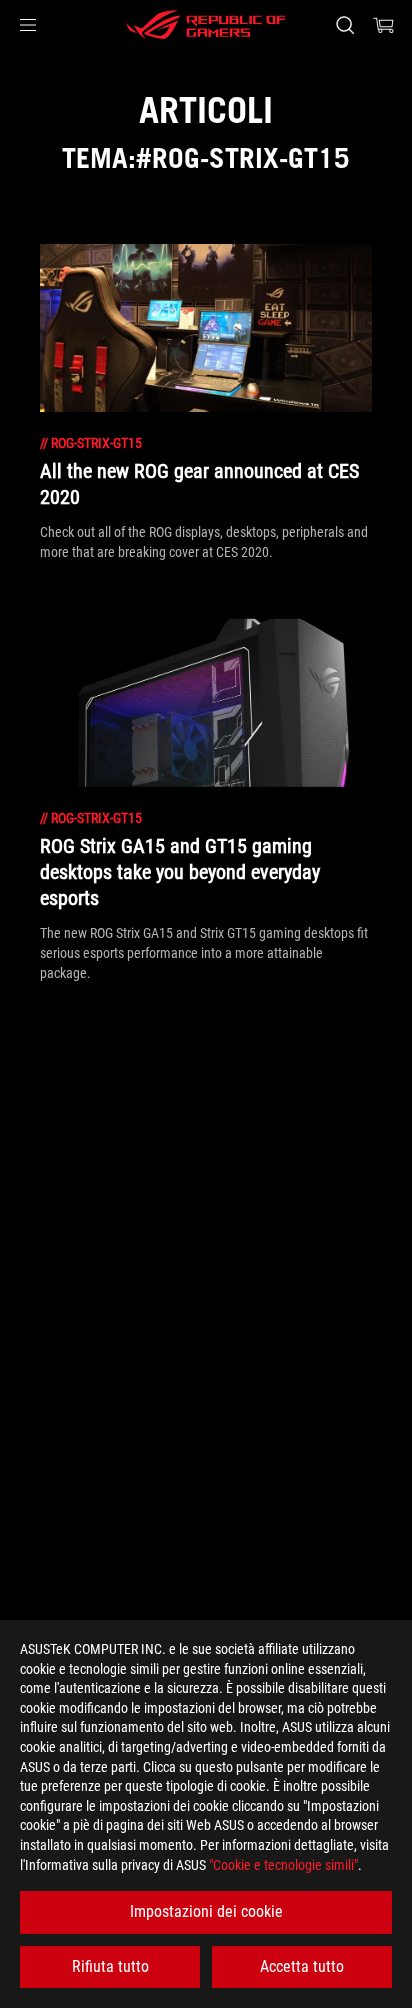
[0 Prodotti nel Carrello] (384, 25)
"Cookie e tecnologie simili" (283, 1865)
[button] (28, 25)
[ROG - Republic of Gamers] (206, 25)
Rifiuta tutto (110, 1966)
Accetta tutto (302, 1966)
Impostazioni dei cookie (206, 1911)
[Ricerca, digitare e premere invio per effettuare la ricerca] (344, 25)
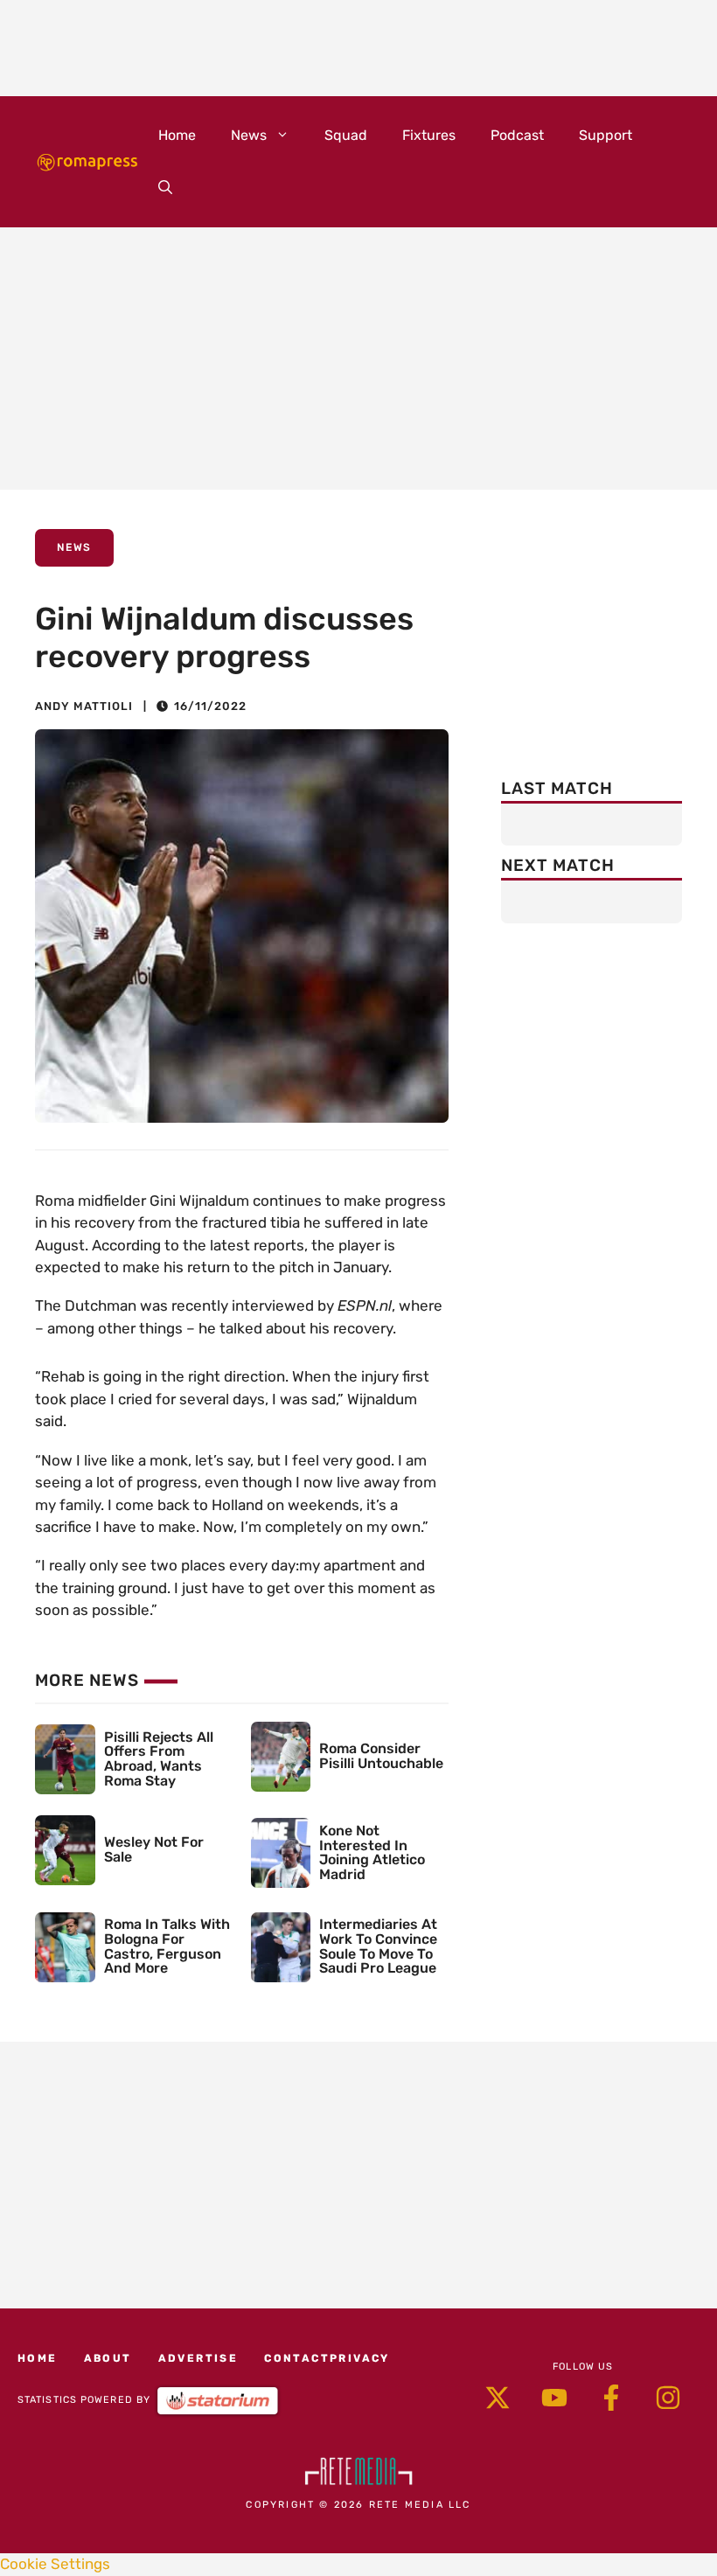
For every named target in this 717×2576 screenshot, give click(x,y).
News (249, 135)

### Your instructions
Output every record above exactly as written, but skip the pictures.

### Response to this exercise
[0 Prodotti nel Carrello] (384, 25)
"Cookie e tecnologie simili" (283, 1865)
[button] (28, 25)
[ROG - Republic of Gamers] (206, 25)
Rifiuta tutto (110, 1966)
Accetta tutto (302, 1966)
Impostazioni dei cookie (206, 1911)
[Ricerca, digitare e premere invio per effettuare la ricerca] (344, 25)
For every named target in this 717×2576 screenshot, give click(x,y).
News (249, 135)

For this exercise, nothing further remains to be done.